15. Even otherwise giving concession to the time consumed in riling the Writ and obtaining the order on 15-1-1985, the subsequent delay as explained by the appellants in the affidavit of their ex-partner cannot be condoned for the following reasons :

(i) He has not filed any medical certificate in support of his alleged breathing trouble or medical treatment ; and
(ii) The appellants is a partnership concern as is evident from the affidavit in which Shri Nanji Ganji Hariya had described himself as ex-partner of the appellant firm. In the affidavit he does not say that he was only looking after the case. He also does not say in the affidavit that there was no other adult partner or any other responsible officer of the appellants firm. He further does not say that there was no other person except him to collect all the materials essential for drafting and filing of appeal. In this connection, the decision of the Hon'ble Supreme Court in the case of Lala Bal Mukand v. Lajwanti-A.I.R. 1975 S.C. 1089 is on the point. Their Lordships observed in para 10 (page 1091) as follows :
"10. It is to be noted that in the Courts below, the appellant did not take up the plea that the delay was due to wrong advice of the Counsel or that the appellant was labouring under any mistake or misapprehension of law. The case then set up by him was that being a patient of heart disease he remained confined, under medical advice, to bed. He was fit enough to travel on the 10th February but for want of funds, he could not reach Lucknow from Delhi on the 11th February. He produced a post-dated medical certificate, but did not examine the Doctor concerned. The appellant had an adult son who used to look after the case. In these circumstances, it could not be said that the first appellate Court exercised its discretionary power perversely or illegally so as to warrant interference by the High Court in second appeal. We therefore negative the first contention."

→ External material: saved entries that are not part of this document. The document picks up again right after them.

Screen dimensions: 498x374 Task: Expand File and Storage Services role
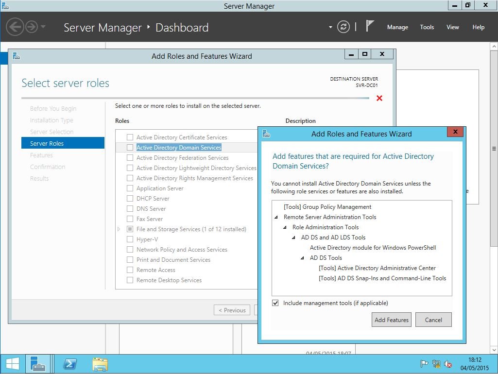[x=119, y=229]
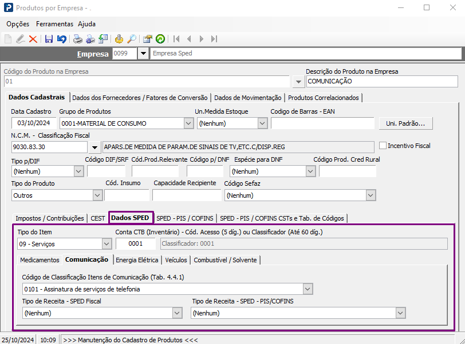The width and height of the screenshot is (465, 344).
Task: Click the Save floppy disk icon
Action: 49,39
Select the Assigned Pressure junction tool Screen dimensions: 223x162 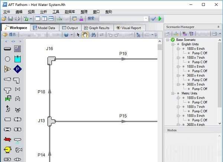17,69
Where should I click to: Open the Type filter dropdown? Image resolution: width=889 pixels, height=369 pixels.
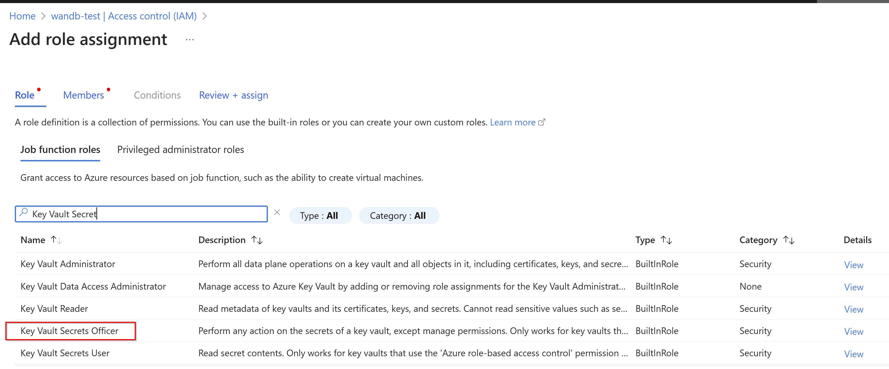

(Emphasis supplied) In the affidavit there was a bald statement that the deponent could manage to collect all the materials essential for drafting the appeal in less than three weeks time but no details are given ; and

(iv) In the affidavit it is stated that there was a total delay of 37 days, inasmuch as the appeal ought to have been filed before 29-12-1984, that is to say within the three months from the date of communication of the impugned order on 29-9-1984. As stated earlier, the appeal was received in the Registry by Registered Post on 12-2-1985. Thus, there is a delay of more than 37 days, i.e., to say 44 days, but no explanation is forthcoming for the remaining days.

16. Further contention of the learned counsel for the appellants that the appellant have a strong case for the acceptance of the appeal on merits and that the same should be regarded as a very good reason for the condonation of the delay, is wholly without substance in view of the law laid down by their Lordships of the Supreme Court in the case of State of Gujarat v. Sayed Mohd. Baquir El Edross-A.I.R. 1981 S.C. 1921. In para 3 of page 1921, their Lordships observed as follows :

"3. Mr. Phadke also contended that he had a strong case for the acceptance of the appeal on merits and that the same should be regarded as a very good reason for the condonation of the delay. The contention is wholly without substance. The abatement stands in the way of the appeal being heard on merits which cannot, therefore, be looked into."

17. In the result, we find that the appellants had not shown sufficient cause for the delay. Its application for Condonation of Delay is, therefore, rejected. Consequently, the Appeal No. 382 of 1985 also stand dismissed as time-barred.